Abraham Gotthelf Kästner

[505] Abraham Gotthelf Kästner (geb. zu Leipzig den 27. Sept. 1719), einer der ersten und berühmtesten Mathematiker. Sein Vater, Rechtslehrer auf der Universität zu Leipzig, hatte diesen seinen Sohn ebenfalls zum Juristen bestimmt, und dieser gelangte durch den Umgang mit seinem Vater gleichsam spielend zu einer Menge von Kenntnissen; ohne jemals eine öffentliche Schule besucht zu haben, vollendete [505] er noch im Knabenalter die gewöhnlichen Schulstudien: er ward schon im 12ten Jahre Student, im 14ten Notar, und im 18ten Magister; allein, durch seinen Lehrer, den Prof.
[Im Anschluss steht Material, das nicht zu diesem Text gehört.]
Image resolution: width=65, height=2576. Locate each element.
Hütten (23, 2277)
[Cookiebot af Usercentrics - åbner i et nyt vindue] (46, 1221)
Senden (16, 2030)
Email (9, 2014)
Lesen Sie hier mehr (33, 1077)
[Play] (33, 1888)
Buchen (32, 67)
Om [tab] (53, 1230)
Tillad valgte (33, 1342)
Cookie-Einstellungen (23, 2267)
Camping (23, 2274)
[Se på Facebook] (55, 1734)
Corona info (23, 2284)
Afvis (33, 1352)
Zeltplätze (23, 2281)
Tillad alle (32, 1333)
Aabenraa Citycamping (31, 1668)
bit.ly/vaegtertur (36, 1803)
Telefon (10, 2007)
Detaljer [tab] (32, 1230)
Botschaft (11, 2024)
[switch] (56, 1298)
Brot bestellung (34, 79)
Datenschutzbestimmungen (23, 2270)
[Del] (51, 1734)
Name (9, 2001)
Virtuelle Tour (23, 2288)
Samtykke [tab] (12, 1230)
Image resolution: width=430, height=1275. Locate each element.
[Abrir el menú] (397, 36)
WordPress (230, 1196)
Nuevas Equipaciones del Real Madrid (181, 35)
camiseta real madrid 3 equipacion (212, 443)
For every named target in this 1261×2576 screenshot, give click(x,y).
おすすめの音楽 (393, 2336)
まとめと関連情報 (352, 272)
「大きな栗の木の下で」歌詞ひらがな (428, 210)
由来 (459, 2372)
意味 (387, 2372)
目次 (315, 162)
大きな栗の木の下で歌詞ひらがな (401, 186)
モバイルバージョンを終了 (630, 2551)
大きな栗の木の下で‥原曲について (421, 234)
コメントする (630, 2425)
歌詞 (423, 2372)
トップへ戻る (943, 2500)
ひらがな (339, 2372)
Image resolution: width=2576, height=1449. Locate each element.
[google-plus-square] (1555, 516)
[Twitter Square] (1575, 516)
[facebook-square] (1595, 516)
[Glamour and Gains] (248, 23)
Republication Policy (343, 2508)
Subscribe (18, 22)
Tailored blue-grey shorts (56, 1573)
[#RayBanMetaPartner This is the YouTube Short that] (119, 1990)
Hausen, vorzüglich angezogen, wählte er lieber das Studium der Mathematik. Da er zu lange auf eine Professur harren mußte, so ging er nach Göttingen, ward hier 1756 Professor der Mathematik und Physik, wie auch Aufseher der Sternwarte, wurde 1765 zum Königl. Großbritannischen und Braunschweig-Lüneburg. Hofrath ernannt, und endete hier erst im Jahre 1800 (10. Juni) sein Leben. Theils durch seine zahlreichen sowohl mathematischen als physikalischen Schriften, theils aber auch durch seine Entdeckungen und seine eigenthümliche Methode hat er sich in der Geschichte der Wissenschaften, an deren Spitze er in Deutschland seit einem halben Jahrhundert stand, einen bleibenden Ruhm erworben; seine Lehrbücher verdrängten nach und nach die Wolfischen, die sich bis dahin im Besitz der mathematischen Lehrstühle behauptet hatten, und erhielten den entscheidendsten Einfluß in die Vervollkommnung und Erweiterung des mathematischen Studiums. Mit dem schärfsten Abstractions-Vermögen paarte sich in diesem seltenen Kopfe ein fast unerschöpflicher Witz. Daher die vielen Epigramme, die – vielleicht nicht allemal authentisch – unter seinem Namen bekannt sind. Seine witzige Laune riß ihn oft so hin, daß er dann keines Menschen schonte. Es war ihm unmöglich, einen beißenden Gedanken zurückzuhalten, und er selbst stellte sich das Prognosticon, daß er an verhaltenem Witze sterben werde. Er hatte zwar manche Eigenheiten in seiner Kleidung, in seinen Sitten etc. aber auch sehr viel Güte und Herzlichkeit. – Sei ein Rechenmeister, wie Kästner! war zu seiner Zeit ein ziemlich allgemeines Sprichwort.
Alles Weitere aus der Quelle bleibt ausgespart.